-- begin SUPPLIED RECORDS --
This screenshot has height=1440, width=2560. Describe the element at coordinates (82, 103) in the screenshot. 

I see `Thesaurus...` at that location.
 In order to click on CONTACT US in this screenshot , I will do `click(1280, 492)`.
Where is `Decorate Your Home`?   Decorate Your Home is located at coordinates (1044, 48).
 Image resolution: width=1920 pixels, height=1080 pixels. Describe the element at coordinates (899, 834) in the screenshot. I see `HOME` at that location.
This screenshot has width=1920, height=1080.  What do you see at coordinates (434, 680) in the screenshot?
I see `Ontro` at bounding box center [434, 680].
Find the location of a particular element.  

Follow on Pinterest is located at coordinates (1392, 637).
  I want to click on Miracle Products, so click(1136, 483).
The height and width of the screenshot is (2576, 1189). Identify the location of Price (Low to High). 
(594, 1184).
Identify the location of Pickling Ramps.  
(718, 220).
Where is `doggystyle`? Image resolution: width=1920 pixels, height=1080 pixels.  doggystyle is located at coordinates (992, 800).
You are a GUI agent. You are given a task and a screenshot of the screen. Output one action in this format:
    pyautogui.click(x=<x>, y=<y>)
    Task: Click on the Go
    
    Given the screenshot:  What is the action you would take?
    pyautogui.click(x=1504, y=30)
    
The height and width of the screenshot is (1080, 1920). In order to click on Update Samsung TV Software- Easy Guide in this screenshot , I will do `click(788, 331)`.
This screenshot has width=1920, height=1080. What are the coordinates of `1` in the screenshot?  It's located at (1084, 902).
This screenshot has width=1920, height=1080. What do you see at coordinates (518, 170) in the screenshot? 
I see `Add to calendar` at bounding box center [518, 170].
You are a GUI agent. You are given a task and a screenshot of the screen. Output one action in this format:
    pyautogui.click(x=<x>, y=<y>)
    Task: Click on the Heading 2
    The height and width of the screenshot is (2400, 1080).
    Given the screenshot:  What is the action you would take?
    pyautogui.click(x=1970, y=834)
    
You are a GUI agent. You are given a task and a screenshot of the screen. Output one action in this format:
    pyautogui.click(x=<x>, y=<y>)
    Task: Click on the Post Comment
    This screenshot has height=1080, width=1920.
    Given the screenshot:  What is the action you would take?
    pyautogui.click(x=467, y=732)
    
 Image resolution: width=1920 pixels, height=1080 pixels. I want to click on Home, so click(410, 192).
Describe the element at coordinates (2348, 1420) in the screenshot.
-- end SUPPLIED RECORDS --
EXERCISE
Reproduce all of the rows above, word for word and in the same order.

FINISHED ANSWER
This screenshot has height=1440, width=2560. Describe the element at coordinates (82, 103) in the screenshot. 

I see `Thesaurus...` at that location.
 In order to click on CONTACT US in this screenshot , I will do `click(1280, 492)`.
Where is `Decorate Your Home`?   Decorate Your Home is located at coordinates (1044, 48).
 Image resolution: width=1920 pixels, height=1080 pixels. Describe the element at coordinates (899, 834) in the screenshot. I see `HOME` at that location.
This screenshot has width=1920, height=1080.  What do you see at coordinates (434, 680) in the screenshot?
I see `Ontro` at bounding box center [434, 680].
Find the location of a particular element.  

Follow on Pinterest is located at coordinates (1392, 637).
  I want to click on Miracle Products, so click(1136, 483).
The height and width of the screenshot is (2576, 1189). Identify the location of Price (Low to High). 
(594, 1184).
Identify the location of Pickling Ramps.  
(718, 220).
Where is `doggystyle`? Image resolution: width=1920 pixels, height=1080 pixels.  doggystyle is located at coordinates (992, 800).
You are a GUI agent. You are given a task and a screenshot of the screen. Output one action in this format:
    pyautogui.click(x=<x>, y=<y>)
    Task: Click on the Go
    
    Given the screenshot:  What is the action you would take?
    pyautogui.click(x=1504, y=30)
    
The height and width of the screenshot is (1080, 1920). In order to click on Update Samsung TV Software- Easy Guide in this screenshot , I will do `click(788, 331)`.
This screenshot has width=1920, height=1080. What are the coordinates of `1` in the screenshot?  It's located at (1084, 902).
This screenshot has width=1920, height=1080. What do you see at coordinates (518, 170) in the screenshot? 
I see `Add to calendar` at bounding box center [518, 170].
You are a GUI agent. You are given a task and a screenshot of the screen. Output one action in this format:
    pyautogui.click(x=<x>, y=<y>)
    Task: Click on the Heading 2
    The height and width of the screenshot is (2400, 1080).
    Given the screenshot:  What is the action you would take?
    pyautogui.click(x=1970, y=834)
    
You are a GUI agent. You are given a task and a screenshot of the screen. Output one action in this format:
    pyautogui.click(x=<x>, y=<y>)
    Task: Click on the Post Comment
    This screenshot has height=1080, width=1920.
    Given the screenshot:  What is the action you would take?
    pyautogui.click(x=467, y=732)
    
 Image resolution: width=1920 pixels, height=1080 pixels. I want to click on Home, so click(410, 192).
Describe the element at coordinates (2348, 1420) in the screenshot.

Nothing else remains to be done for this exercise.